VMS TMT IPO: Check IPO Date, Lot Size, Price & Details

VMS TMT IPO announcement banner, featuring the company logo, company name, and a design vector.

Introduction:

VMS TMT Limited is a Gujarat-based manufacturer of Thermo Mechanically Treated (TMT) bars, catering primarily to the construction and infrastructure sectors. The company operates a modern manufacturing facility at Bhayla village, near Ahmedabad, with an annual installed capacity of 200,000 MT of TMT bars. Over FY23–FY25, production ranged from 161,807 MT in FY23, 160,321 MT in FY24, and 126,065 MT in FY25, reflecting utilization levels between 63–81% .
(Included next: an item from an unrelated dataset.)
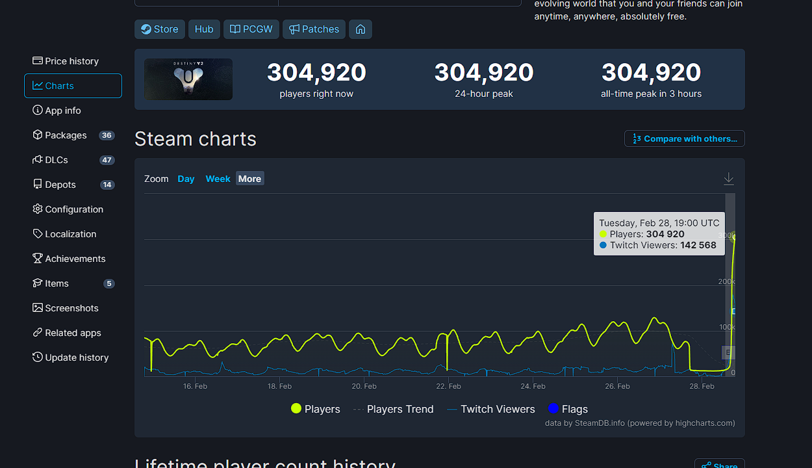Open Achievements sidebar page
The width and height of the screenshot is (812, 468).
(x=75, y=259)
In September 2024, the company completed a backward integration project with a 30-ton induction furnace and a 216,000 MT billet casting capacity, supported by a 22,000 kVA power substation. This integration allows VMS to manufacture billets from scrap, reducing dependence on external suppliers .

The company is also setting up a 15 MW solar power plant in Banaskantha, Gujarat, to reduce energy costs for its energy-intensive operations .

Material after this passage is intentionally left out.